Se enjugó la boca y luego clavó la mirada en sus manos sin acabar de comprender. Volvía a ser un hombre. Era Perrin, de nuevo en su cuerpo, con el chaleco de herrero y el pesado martillo prendido en la cintura.
Debemos apresurarnos, Joven Toro. Hay algo maligno en las proximidades.
Perrin descolgó el martillo del cinto y se encaminó a la puerta.
—Faile debe estar aquí.
Un golpe seco hizo añicos la cerradura y un puntapié abrió la puerta. En la habitación sólo había un largo bloque de piedra en el centro. Faile yacía sobre él como dormida, con el negro cabello desparramado en abanico y el cuerpo tan envuelto en cadenas que tardó un momento en advertir que se hallaba desnuda. Cada una de las cadenas estaba sujeta a la piedra por medio de un recio candado.
No tuvo conciencia de haberse acercado a ella hasta que le tocó la cara, rozándole un pómulo con un dedo.
La joven abrió los ojos y le sonrió.
—Soñaba una y otra vez que vendrías, herrero.

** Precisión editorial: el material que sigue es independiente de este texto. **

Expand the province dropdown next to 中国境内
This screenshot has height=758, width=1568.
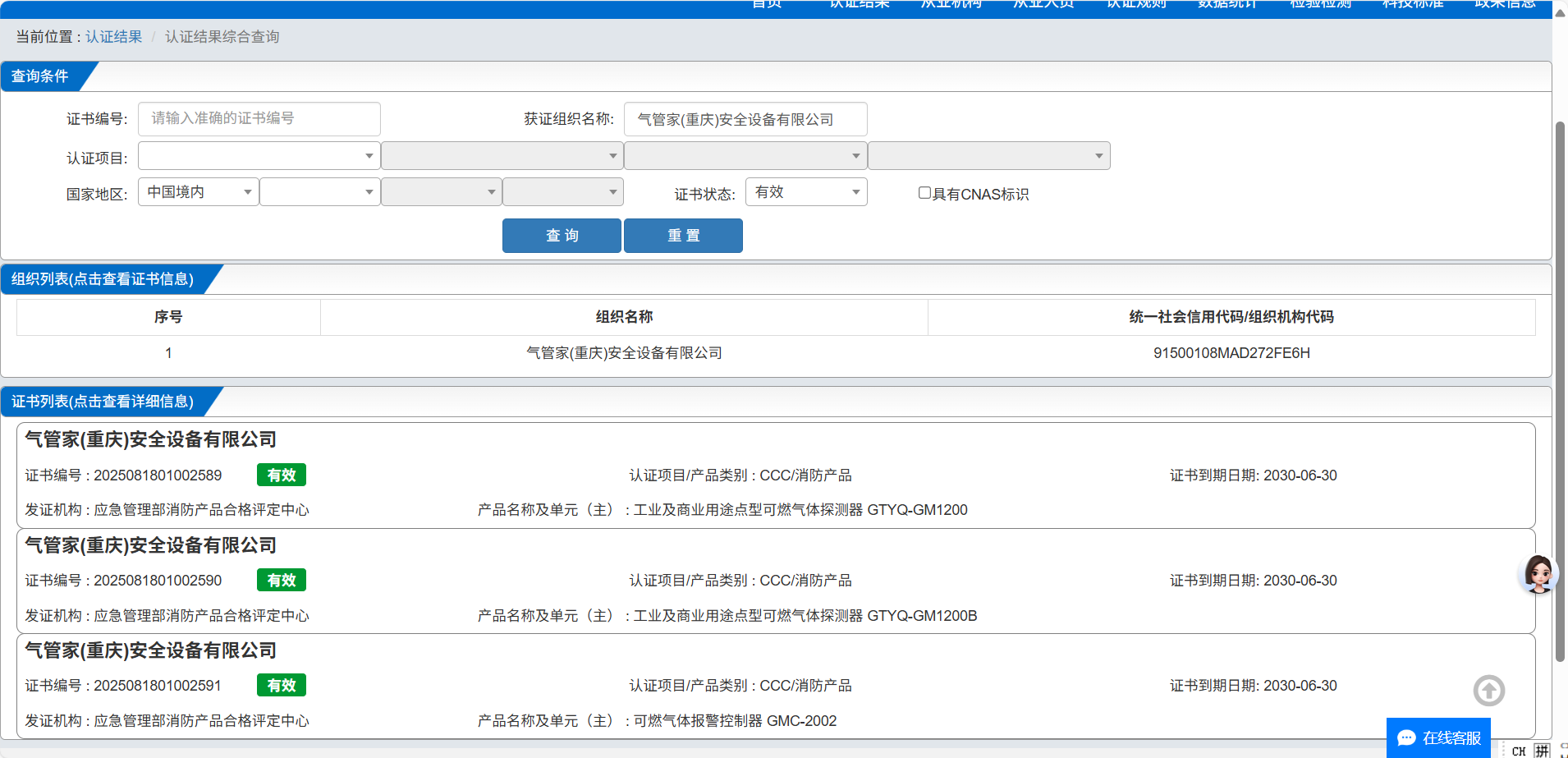[319, 192]
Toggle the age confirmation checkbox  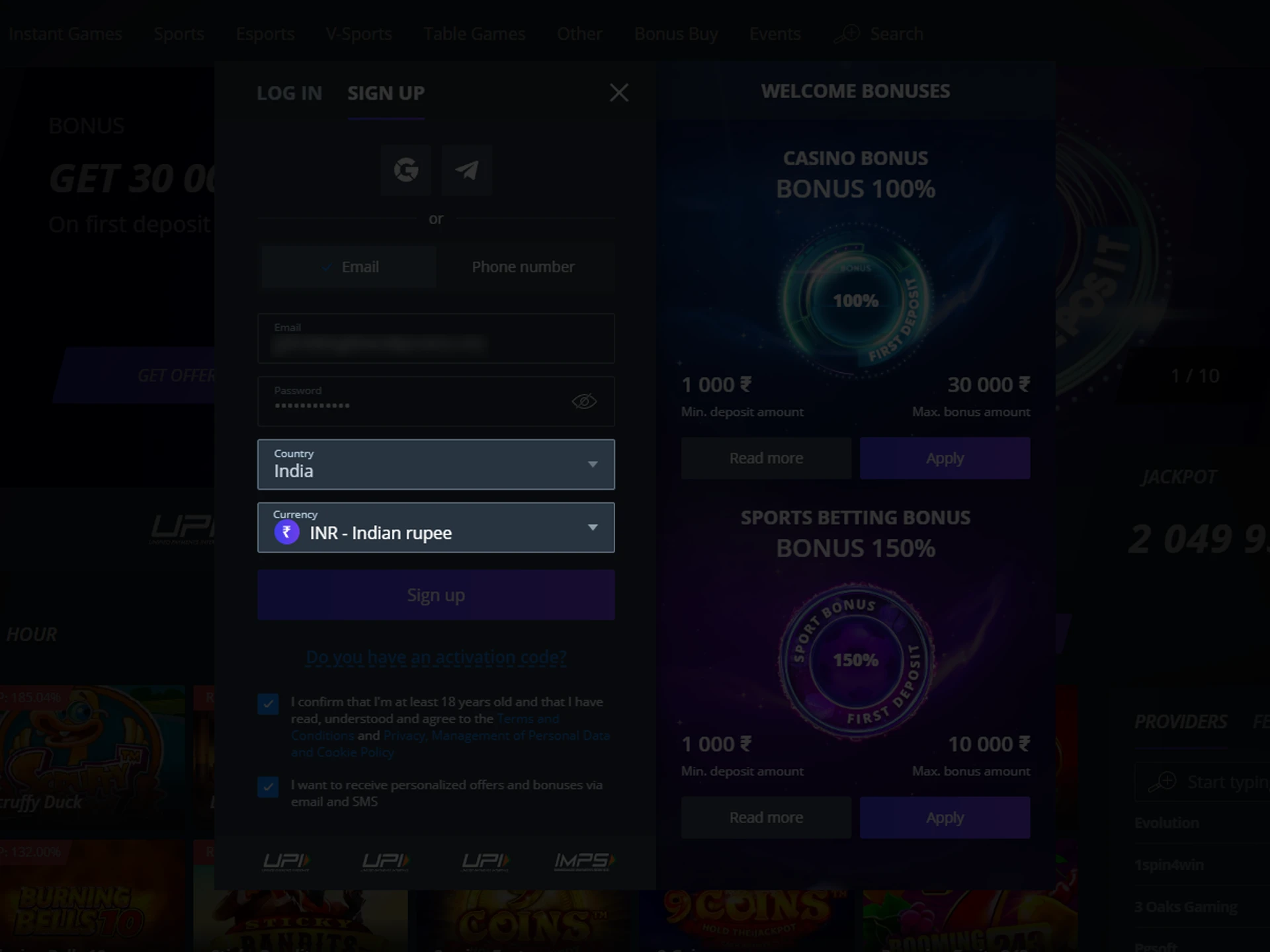pos(268,704)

—Te liberaré enseguida, Faile. —Alzó el martillo e hizo trizas uno de los candados, como si fuera de madera.
—Estaba segura de ello, Perrin.
No bien hubo pronunciado su nombre, desapareció. Las cadenas cayeron con estrépito sobre la piedra donde había reposado ella.
—¡No! —gritó—. ¡La había encontrado!
El sueño no es como el mundo material, Joven Toro. Aquí la misma cacería puede tener distintas conclusiones.